Log-Poisson regression was used to assess the impact of time to ART initiation on adverse outcomes (deaths, ART discontinuation, and loss to follow-up) at months three, six, 12, 18, and 14 after care engagement. Logistic regression was used to examine the impact of time to ART initiation on VNS (HIV-1 RNA>50 copies/mL) after ART initiation at months six, 12, and 18 after ART initiation. Age, population, hospital policy on pre-ART screening procedures, and baseline CD4 were adjusted in the final models. Of 10,926 PWH in the dataset, 5,528 (50.6%) had complete information on the date of care engagement, negative results for the cryptococcal antigen test, and the date of ART initiation. Among these, 44.23% (2,445/5,528), 38.69% (2,139/5,528), and 17.08% (944/5,528) started ART on the day of, 1-7 days from, and more than 7 days from HIV care engagement visit, respectively.

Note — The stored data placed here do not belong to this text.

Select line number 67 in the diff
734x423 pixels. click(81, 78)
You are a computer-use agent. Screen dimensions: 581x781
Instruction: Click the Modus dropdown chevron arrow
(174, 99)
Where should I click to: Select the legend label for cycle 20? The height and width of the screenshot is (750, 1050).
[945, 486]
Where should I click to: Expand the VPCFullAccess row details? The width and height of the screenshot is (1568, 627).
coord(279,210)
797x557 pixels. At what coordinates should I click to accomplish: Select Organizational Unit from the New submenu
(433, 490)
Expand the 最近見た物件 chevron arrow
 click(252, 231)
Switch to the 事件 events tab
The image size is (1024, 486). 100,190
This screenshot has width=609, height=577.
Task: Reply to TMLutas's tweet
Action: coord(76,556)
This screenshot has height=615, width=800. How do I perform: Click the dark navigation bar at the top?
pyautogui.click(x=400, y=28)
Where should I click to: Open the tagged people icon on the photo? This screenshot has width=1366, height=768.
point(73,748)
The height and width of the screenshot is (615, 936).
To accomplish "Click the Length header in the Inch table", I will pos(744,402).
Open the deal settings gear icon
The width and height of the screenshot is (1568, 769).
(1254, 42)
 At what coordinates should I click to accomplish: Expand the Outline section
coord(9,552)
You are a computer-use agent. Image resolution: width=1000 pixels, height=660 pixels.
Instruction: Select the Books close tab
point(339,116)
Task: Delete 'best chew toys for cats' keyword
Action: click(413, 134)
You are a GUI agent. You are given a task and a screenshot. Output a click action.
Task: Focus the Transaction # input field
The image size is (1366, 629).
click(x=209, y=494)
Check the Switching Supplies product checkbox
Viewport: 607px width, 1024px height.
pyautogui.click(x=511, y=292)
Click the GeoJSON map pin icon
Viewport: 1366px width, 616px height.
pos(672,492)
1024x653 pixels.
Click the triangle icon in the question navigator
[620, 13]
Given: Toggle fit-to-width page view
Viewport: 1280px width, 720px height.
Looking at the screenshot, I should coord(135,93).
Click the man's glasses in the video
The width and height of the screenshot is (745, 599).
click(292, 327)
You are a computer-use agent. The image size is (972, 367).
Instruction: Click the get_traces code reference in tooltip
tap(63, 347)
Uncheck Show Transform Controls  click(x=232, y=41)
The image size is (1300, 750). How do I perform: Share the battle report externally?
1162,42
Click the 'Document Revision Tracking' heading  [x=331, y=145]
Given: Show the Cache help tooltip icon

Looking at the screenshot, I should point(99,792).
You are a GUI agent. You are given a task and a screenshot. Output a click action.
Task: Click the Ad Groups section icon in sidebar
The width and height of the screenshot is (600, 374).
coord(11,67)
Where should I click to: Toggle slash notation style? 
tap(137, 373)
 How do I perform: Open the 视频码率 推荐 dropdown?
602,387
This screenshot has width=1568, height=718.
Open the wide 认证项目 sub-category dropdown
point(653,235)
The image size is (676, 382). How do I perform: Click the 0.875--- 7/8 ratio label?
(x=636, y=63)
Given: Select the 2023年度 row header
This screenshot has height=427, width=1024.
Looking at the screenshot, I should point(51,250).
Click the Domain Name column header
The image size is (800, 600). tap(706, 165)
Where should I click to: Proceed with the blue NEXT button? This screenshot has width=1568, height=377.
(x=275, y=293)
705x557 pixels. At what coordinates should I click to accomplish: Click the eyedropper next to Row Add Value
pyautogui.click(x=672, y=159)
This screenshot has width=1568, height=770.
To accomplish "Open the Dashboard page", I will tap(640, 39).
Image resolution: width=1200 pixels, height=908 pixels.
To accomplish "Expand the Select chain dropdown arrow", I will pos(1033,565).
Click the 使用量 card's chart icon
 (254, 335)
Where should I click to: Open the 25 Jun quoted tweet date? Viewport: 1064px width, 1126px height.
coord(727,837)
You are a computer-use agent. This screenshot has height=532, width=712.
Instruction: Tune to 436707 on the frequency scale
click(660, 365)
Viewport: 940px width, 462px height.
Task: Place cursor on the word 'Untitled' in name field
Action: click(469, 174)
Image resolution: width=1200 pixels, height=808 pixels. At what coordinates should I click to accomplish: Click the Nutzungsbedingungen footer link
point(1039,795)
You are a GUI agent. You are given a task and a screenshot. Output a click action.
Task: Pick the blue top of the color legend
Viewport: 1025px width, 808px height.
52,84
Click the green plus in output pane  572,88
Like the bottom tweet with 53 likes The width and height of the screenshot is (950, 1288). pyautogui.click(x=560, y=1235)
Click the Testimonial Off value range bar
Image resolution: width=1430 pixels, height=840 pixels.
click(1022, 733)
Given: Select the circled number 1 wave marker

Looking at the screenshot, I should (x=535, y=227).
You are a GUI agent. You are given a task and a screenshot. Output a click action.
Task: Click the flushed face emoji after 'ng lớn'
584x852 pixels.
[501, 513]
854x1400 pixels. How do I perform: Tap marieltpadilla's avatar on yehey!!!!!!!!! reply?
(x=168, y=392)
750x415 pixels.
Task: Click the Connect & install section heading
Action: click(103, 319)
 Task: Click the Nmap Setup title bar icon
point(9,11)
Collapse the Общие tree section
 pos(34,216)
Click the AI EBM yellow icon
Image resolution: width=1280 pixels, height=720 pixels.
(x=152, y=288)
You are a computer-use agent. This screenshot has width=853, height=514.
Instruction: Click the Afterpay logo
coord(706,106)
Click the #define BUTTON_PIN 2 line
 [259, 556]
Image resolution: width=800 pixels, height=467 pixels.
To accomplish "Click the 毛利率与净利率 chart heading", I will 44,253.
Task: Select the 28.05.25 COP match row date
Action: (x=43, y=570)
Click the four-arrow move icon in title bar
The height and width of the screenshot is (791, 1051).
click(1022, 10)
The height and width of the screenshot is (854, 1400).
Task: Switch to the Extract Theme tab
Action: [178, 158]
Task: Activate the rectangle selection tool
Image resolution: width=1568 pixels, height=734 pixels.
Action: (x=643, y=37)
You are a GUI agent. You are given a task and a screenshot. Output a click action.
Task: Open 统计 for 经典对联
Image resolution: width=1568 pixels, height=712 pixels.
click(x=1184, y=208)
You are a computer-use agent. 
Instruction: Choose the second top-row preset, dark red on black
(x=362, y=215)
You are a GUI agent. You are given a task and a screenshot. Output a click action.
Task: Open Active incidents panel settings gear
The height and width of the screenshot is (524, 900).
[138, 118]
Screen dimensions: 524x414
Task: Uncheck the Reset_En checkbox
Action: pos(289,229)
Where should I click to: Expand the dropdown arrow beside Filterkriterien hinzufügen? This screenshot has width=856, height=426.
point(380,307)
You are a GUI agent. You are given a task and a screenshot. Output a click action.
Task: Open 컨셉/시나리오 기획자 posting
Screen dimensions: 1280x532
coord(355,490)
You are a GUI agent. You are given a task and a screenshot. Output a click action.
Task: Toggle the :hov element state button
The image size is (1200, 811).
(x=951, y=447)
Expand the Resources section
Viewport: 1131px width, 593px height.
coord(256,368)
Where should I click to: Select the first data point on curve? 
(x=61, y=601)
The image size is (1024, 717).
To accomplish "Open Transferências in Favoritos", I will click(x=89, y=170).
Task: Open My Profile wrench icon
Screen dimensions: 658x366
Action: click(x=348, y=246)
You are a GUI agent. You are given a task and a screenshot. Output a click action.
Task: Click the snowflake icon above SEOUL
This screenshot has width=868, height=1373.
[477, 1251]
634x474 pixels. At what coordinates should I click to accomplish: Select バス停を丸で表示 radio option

The median age (IQR) was 29 (24-36) and 61% (3,387/5,528) identified themselves as men who have sex with men. The baseline median CD4 (IQR) was 283 (162-412) cells/mm3. Compared to PWH who started ART on the day of HIV care engagement visit, the average risk ratio (RR) of adverse outcomes for those who started ART between 1-7 days at months three, six, 12, 18, and 24 was 0.73(0.60-0.89), 0.66(0.55-0.79), 0.74(0.63-0.86), 0.83(0.71-0.98), and 0.84(0.70-1.01), respectively, while it was 2.27(1.91-2.71), 2.16(1.85-2.52), 1.70(1.46-1.98), 1.93(1.65-2.25), and 2.83(2.44-3.30) for those who started ART more than 7 days, respectively. In the adjusted models, the associations from both groups became statistically non-significant, except for the more than 7 days at month 24 (adjusted RR:1.08; 95%CI:1.04-1.12). Of 5,528 PWH, 29% (1,616/55,28), 36% (1,967/5,528), and 14% (795/5,528) had information on viral load status at months six, 12, and 18 after ART initiation, respectively.
Among these individuals, time to ART initiation was determined to have no impact on VNS in both crude and adjusted models. Accelerated ART initiation has the potential to improve ART uptake while maintaining optimal adherence to HIV care. However, HIV programs should recognize and respond to the diversity of needs among PWH to minimize adverse outcomes following ART initiation.